* **DATA SHOWN**:
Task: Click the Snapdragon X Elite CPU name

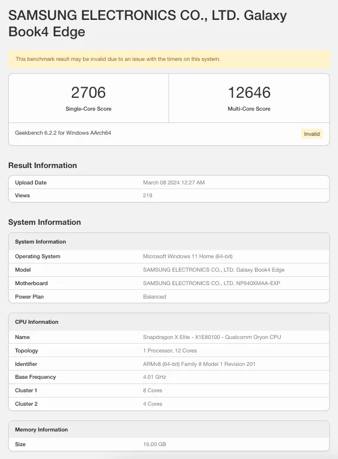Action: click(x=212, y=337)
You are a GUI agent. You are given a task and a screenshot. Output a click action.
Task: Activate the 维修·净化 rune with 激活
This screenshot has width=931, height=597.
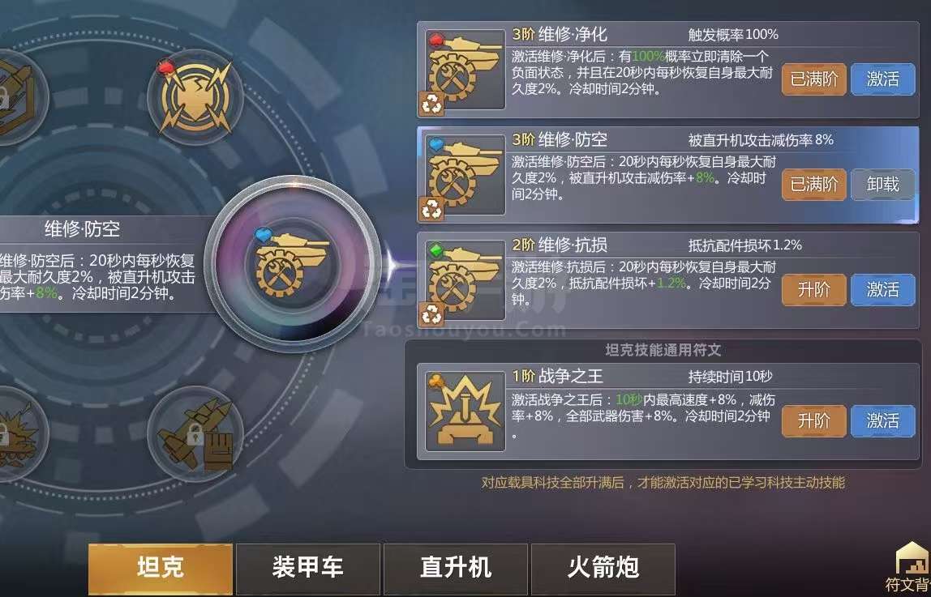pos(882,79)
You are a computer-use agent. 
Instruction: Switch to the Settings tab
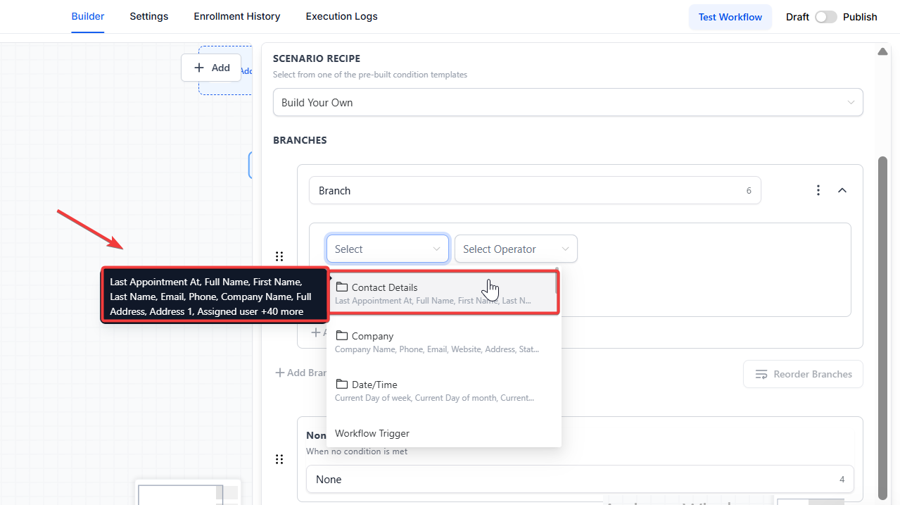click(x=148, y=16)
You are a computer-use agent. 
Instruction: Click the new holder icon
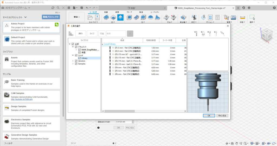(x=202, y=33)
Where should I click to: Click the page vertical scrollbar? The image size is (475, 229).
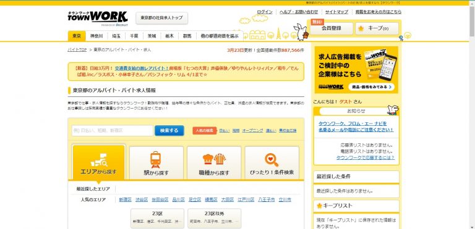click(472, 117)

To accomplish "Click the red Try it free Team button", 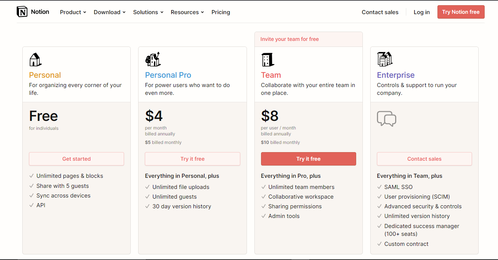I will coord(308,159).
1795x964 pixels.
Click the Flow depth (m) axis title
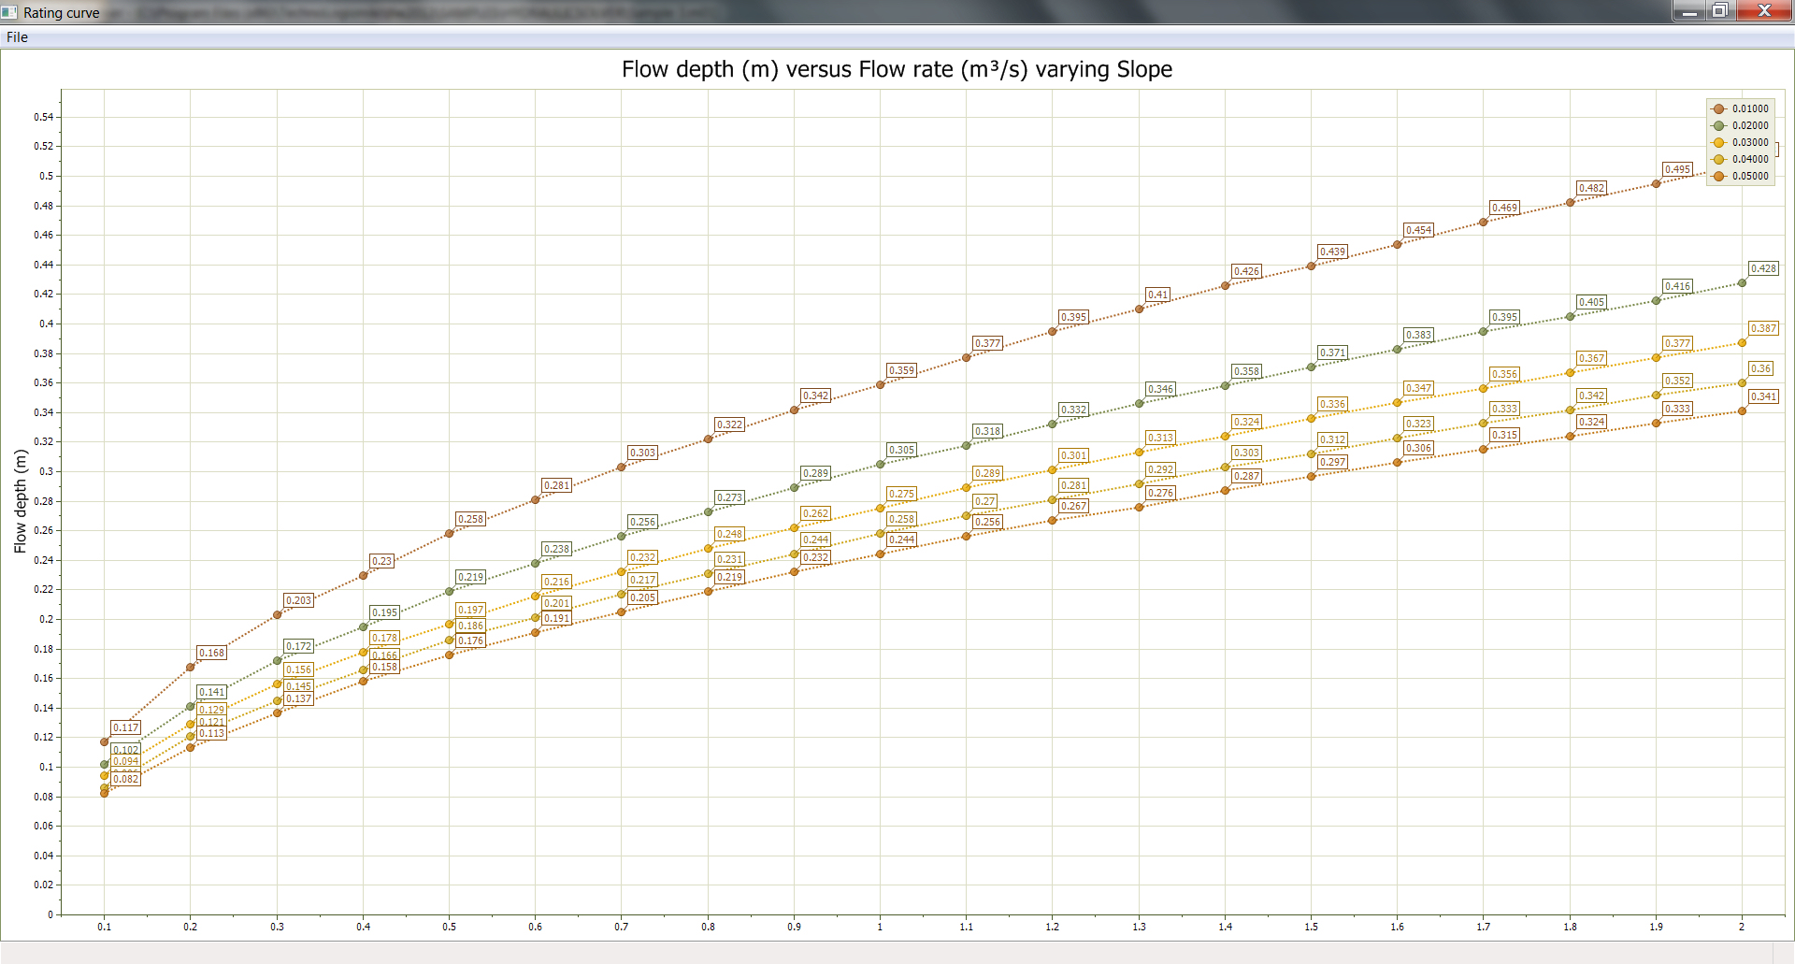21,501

* **GIVEN PROBLEM**:
Please copy out the records word for word, starting with the line that contains "You are a GUI" and going on through the line that contains "(x=202, y=33)", both lines included, and leave out the pictures.

* **RESPONSE TO THE TASK**:
You are a GUI agent. You are given a task and a screenshot. Output a click action.
Task: Activate the 维修·净化 rune with 激活
This screenshot has width=931, height=597.
pos(882,79)
You are a computer-use agent. 
Instruction: Switch to the Settings tab
click(x=148, y=16)
You are a computer-use agent. 
Instruction: Click the new holder icon
(x=202, y=33)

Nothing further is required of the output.